## Machine Translation Project(English to Spanish)

In [6]:
import pathlib
import random
import string
import tensorflow.strings as tf_strings
import tensorflow.data as tf_data
import re
from keras.layers import TextVectorization
import keras
import tensorflow as tf 
from keras import layers
import json



## Verify acces to the GPU

In [9]:
from tensorflow.python.client import device_lib
print(device_lib.list_local_devices())

[name: "/device:CPU:0"
device_type: "CPU"
memory_limit: 268435456
locality {
}
incarnation: 16557475479207385386
xla_global_id: -1
]


In [10]:
source:"http://storage.googleapis.com/download.tensorflow.org/data/spa-eng.zip"

In [18]:
text_file =  keras.utils.get_file(
    fname = "spa-eng.zip",
    origin = "http://storage.googleapis.com/download.tensorflow.org/data/spa-eng.zip",
    extract = True,
)

text_file = pathlib.Path(text_file).parent / "spa-eng" / "spa.txt"

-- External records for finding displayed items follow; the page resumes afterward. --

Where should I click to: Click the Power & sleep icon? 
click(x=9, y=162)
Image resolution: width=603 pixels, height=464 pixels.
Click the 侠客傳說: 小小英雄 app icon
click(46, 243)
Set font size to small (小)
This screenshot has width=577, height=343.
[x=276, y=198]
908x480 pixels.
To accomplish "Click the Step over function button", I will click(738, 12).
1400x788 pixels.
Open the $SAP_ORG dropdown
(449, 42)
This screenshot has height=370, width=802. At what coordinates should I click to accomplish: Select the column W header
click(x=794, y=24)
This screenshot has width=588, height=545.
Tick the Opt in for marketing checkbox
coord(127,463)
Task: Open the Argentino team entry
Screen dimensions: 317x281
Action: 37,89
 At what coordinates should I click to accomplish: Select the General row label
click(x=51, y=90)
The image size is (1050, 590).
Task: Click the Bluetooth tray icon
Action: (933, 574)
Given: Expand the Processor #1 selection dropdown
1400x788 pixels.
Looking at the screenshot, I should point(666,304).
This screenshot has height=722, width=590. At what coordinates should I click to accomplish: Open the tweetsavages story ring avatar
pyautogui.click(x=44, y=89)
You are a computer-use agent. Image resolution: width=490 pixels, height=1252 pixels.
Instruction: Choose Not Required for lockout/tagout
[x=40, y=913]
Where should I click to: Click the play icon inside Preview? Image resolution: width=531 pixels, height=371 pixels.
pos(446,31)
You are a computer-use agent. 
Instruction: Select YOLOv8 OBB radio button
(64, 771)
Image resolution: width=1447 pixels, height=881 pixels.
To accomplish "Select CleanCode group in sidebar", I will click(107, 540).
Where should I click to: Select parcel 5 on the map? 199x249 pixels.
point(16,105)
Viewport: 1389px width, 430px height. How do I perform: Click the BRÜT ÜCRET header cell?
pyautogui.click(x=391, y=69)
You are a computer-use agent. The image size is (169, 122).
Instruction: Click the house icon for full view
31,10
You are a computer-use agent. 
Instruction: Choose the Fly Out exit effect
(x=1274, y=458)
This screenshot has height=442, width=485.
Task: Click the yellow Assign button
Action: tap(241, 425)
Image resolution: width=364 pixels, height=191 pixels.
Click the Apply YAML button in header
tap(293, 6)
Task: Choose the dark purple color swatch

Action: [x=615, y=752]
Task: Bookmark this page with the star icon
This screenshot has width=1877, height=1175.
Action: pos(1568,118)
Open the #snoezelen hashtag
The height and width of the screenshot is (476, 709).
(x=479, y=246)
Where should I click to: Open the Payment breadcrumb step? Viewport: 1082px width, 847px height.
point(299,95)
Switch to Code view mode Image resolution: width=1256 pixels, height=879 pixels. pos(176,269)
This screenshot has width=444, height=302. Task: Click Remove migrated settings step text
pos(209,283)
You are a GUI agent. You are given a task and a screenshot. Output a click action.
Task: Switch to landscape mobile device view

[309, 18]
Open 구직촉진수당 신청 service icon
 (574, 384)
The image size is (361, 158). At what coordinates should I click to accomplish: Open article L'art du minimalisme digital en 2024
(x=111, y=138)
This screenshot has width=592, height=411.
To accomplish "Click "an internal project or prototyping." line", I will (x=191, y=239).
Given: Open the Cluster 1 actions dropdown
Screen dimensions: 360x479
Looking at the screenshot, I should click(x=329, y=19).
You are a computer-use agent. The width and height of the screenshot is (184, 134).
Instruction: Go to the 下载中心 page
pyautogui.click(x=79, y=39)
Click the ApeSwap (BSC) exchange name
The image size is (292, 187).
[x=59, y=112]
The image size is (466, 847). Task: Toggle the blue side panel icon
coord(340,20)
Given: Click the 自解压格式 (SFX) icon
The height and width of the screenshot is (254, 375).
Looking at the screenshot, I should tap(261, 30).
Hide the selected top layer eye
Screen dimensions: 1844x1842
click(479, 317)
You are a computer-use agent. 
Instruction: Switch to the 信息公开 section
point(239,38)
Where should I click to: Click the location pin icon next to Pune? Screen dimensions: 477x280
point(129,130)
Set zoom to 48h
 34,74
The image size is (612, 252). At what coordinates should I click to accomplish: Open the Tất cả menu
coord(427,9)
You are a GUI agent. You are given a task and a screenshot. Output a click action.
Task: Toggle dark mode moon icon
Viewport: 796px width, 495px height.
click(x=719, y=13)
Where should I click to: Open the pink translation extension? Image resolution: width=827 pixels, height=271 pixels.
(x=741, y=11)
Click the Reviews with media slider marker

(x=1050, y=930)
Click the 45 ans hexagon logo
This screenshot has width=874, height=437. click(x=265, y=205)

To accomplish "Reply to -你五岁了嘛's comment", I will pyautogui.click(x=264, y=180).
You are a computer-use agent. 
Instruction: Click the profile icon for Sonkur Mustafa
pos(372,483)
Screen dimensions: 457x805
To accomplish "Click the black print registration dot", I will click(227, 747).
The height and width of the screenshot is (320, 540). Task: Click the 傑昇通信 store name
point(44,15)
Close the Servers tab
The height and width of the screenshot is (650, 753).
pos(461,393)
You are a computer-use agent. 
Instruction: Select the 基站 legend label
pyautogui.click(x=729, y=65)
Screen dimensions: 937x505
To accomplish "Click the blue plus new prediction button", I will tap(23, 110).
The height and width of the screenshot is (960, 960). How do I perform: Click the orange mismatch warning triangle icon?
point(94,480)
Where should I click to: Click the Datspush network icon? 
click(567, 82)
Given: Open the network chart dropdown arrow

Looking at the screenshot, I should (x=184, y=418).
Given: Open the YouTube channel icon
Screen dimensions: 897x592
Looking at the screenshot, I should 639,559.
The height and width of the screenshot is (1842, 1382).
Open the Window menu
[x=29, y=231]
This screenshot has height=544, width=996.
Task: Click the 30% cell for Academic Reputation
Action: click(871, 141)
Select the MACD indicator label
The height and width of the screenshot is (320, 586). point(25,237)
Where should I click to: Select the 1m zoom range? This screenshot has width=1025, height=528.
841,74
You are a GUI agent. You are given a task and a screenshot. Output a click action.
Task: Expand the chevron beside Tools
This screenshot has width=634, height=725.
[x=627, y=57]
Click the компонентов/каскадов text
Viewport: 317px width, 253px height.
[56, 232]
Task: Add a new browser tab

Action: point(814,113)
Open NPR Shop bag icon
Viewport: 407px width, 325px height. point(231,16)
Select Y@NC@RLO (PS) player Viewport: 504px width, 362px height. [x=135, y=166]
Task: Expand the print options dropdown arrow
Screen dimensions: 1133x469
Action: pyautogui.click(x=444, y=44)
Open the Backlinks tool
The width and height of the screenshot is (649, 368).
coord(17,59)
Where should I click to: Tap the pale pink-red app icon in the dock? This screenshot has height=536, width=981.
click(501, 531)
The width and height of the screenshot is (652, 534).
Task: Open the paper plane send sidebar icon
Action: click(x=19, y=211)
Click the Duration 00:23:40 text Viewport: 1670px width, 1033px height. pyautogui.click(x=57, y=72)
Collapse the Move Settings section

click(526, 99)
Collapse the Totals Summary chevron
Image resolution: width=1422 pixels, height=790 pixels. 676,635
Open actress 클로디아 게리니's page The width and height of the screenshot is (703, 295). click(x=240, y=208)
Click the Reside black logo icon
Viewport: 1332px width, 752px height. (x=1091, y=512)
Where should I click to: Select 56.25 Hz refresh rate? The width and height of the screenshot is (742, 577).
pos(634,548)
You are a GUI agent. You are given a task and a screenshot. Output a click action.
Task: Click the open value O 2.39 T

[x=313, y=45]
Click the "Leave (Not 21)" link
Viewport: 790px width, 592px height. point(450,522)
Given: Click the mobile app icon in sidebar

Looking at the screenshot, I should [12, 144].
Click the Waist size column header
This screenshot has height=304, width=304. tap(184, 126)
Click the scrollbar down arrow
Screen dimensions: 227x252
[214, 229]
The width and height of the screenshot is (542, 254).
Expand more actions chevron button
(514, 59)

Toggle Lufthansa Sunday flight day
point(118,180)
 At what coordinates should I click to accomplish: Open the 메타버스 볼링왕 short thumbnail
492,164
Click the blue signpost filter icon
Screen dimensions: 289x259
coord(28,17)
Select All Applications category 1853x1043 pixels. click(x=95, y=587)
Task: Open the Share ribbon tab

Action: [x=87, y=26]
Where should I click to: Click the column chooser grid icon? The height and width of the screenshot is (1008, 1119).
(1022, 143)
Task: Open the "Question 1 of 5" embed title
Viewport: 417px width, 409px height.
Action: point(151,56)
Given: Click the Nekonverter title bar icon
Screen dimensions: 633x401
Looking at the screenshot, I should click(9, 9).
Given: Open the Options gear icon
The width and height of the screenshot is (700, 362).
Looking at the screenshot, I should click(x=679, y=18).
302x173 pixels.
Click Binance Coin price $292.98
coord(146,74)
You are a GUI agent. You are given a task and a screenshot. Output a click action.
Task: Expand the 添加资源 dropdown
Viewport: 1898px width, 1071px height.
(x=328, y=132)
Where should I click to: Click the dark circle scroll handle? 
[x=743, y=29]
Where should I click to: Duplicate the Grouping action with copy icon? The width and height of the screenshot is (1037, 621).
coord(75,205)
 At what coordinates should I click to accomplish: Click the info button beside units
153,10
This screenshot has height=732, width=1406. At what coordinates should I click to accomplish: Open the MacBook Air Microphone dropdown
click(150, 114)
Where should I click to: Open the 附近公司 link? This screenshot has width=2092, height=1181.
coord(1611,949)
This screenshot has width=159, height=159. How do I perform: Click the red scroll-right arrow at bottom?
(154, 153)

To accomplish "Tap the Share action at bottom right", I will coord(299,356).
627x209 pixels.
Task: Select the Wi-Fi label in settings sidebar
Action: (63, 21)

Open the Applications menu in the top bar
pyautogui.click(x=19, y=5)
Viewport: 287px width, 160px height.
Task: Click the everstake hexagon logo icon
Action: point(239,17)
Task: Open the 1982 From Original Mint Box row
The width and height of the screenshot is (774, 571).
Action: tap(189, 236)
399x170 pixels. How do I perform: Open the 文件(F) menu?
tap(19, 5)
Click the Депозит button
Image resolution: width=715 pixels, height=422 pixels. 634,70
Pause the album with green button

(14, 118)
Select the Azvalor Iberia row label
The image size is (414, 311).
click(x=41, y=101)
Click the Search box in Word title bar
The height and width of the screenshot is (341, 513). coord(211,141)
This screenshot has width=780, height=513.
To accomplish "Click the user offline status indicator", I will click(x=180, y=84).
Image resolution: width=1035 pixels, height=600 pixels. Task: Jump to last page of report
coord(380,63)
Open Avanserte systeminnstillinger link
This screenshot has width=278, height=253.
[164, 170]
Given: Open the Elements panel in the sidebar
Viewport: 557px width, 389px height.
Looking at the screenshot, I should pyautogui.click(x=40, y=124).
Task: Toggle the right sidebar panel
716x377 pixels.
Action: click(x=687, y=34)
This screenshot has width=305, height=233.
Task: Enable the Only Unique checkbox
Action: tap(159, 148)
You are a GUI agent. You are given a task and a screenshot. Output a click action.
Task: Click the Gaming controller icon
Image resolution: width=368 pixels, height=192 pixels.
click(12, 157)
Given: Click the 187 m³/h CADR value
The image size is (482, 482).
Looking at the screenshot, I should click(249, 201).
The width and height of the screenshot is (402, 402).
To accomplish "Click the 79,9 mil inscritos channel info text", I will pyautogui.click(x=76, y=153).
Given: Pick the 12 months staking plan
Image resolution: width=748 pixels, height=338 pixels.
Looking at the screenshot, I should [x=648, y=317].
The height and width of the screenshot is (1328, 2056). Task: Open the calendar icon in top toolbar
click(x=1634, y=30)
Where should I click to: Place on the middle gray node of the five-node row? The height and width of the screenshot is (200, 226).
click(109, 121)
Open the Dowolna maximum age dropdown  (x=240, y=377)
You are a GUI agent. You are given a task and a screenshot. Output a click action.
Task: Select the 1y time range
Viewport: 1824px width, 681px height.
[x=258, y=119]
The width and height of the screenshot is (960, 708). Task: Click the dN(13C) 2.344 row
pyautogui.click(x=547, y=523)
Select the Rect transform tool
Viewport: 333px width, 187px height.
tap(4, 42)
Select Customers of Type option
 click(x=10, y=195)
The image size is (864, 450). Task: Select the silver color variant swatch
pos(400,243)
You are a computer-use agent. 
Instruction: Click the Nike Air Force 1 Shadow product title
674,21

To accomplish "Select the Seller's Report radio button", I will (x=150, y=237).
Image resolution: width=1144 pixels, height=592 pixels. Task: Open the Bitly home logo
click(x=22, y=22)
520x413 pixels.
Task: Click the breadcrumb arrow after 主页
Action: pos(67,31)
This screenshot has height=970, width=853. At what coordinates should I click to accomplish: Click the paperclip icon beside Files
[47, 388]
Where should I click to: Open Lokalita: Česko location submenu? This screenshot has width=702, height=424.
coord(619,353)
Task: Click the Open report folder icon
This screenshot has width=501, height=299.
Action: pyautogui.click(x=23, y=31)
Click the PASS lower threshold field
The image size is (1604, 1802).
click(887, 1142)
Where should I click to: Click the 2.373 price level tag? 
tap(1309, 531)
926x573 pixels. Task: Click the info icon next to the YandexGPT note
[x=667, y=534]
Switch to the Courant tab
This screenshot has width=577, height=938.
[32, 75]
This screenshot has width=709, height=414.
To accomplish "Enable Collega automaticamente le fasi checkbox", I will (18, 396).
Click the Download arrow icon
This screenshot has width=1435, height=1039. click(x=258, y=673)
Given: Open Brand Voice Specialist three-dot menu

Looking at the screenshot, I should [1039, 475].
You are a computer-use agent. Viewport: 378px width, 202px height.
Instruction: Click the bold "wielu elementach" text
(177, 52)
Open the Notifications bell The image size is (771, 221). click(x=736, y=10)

with open(text_file, "r") as f:
    lines = f.read().split("\n")[:-1]
    
text_pairs = []

for line in lines:
    eng, spa = line.split("\t")
    spa = "[start] " + spa + " [end]"
    text_pairs.append((eng, spa))

In [20]:
random.shuffle(text_pairs)

In [None]:
for i in range(5):
    print(text_pairs[i])

## Structure of the Dataset

In [23]:
num_val_samples = int(0.15 * len(text_pairs))
num_train_samples = len(text_pairs) -2 * num_val_samples
train_pairs = text_pairs[:num_train_samples]
val_pairs = text_pairs[num_train_samples:num_train_samples + num_val_samples]
test_pairs = text_pairs[num_train_samples + num_val_samples]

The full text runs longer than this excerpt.